Cost per converted call — not cost per call — is on the list because the two metrics point in opposite directions often enough to make cost-per-call optimization actively dangerous. The question about the last ten failed calls is on the list because a team that cannot reconstruct what happened on a failed call cannot prevent it from recurring. The question about callers with multiple failures is on the list because repeat failures on the same account are the strongest predictor of churn and require proactive outreach — but only if you know who they are.
The four dimensions these ten questions cover
The ten questions map to four operational dimensions. Cost visibility (questions 2, 4, 8) ensures you understand where your provider spend is going at the call level, not just the invoice level. Failure attribution (questions 1, 3, 5) gives you the evidence needed to diagnose incidents to root cause without manual log correlation. Quality measurement (questions 6, 9) surfaces the quality signals that predict conversion outcomes weeks before they appear in sales numbers. Incident response readiness (questions 7, 10) measures whether your operational posture is actually functional under adversarial conditions.
A team with complete coverage across all four dimensions is not just well-monitored. It is well-positioned to make correct configuration decisions, because every decision has immediate, measurable feedback. Change the system prompt and see transcript quality score update within 24 hours. Switch TTS models and see the latency distribution change in the same day. Deploy a new agent configuration and see cost per converted call before the week is out.
Without this feedback loop, configuration decisions are made on intuition and validated by waiting for customer complaints. With it, every operational decision is an experiment with a measurable outcome.
What the inability to answer them costs you
If your team cannot answer these ten questions in under 30 seconds, you have an observability gap. Observability gaps compound at the rate of your call volume. Every week you run without per-provider failure attribution is a week where a provider degradation is being averaged into your aggregate and treated as background noise. Every week without cost-per-converted-call tracking is a week where your most expensive, least effective agent configuration continues operating without review.
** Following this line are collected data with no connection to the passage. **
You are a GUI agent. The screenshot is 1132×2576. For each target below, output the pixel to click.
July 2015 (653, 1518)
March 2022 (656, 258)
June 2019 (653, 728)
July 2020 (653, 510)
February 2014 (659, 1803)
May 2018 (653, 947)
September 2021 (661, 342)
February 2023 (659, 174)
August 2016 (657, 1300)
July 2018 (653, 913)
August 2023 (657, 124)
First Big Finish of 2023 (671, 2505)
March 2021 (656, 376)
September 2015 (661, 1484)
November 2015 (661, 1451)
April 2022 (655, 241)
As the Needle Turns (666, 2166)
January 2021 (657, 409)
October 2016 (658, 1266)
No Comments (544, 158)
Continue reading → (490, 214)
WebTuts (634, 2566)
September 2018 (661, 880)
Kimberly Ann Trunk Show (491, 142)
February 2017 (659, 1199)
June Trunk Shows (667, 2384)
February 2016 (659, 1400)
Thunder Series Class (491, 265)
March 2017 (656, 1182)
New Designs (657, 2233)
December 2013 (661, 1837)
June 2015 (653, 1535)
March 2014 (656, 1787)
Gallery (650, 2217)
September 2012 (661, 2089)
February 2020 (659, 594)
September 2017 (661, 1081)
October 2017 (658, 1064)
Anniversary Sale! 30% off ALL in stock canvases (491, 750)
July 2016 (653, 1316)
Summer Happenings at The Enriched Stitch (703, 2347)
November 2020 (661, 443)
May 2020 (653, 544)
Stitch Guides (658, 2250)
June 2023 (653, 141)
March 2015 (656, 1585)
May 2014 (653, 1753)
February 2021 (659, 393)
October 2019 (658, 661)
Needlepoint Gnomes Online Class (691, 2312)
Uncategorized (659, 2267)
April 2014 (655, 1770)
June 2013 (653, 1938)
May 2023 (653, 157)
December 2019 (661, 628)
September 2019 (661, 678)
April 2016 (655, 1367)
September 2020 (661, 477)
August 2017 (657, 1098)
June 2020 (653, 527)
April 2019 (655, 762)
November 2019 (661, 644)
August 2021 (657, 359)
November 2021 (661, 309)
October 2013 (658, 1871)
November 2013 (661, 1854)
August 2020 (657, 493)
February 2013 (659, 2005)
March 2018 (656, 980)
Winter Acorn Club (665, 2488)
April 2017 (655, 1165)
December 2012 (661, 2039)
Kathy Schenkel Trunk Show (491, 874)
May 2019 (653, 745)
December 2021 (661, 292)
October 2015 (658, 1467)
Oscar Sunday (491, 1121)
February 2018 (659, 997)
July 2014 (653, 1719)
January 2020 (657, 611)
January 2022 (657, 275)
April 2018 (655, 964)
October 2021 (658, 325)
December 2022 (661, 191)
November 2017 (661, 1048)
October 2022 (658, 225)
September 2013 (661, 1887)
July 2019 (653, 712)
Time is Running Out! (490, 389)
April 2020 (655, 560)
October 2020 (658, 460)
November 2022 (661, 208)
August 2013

The math is specific. A team running 1,000 calls per week with a 5% provider-specific failure rate that is hidden in the aggregate — visible only through per-provider attribution — is losing 50 calls per week to a preventable failure. At an average conversation value of €600, that is €30,000 per month in silent revenue loss. The observability gap that conceals it costs nothing to close and is costing €30,000 per month to maintain.
The good news: closing the observability gap does not require a six-month internal engineering project. It requires connecting a multi-provider observability tool to your existing providers — a setup that takes hours, not months. The evidence is there in your providers' logs. What every voice AI operation needs in 2026 is a detective capable of reading it.
Frequently asked questions
What does voice AI observability mean in practice?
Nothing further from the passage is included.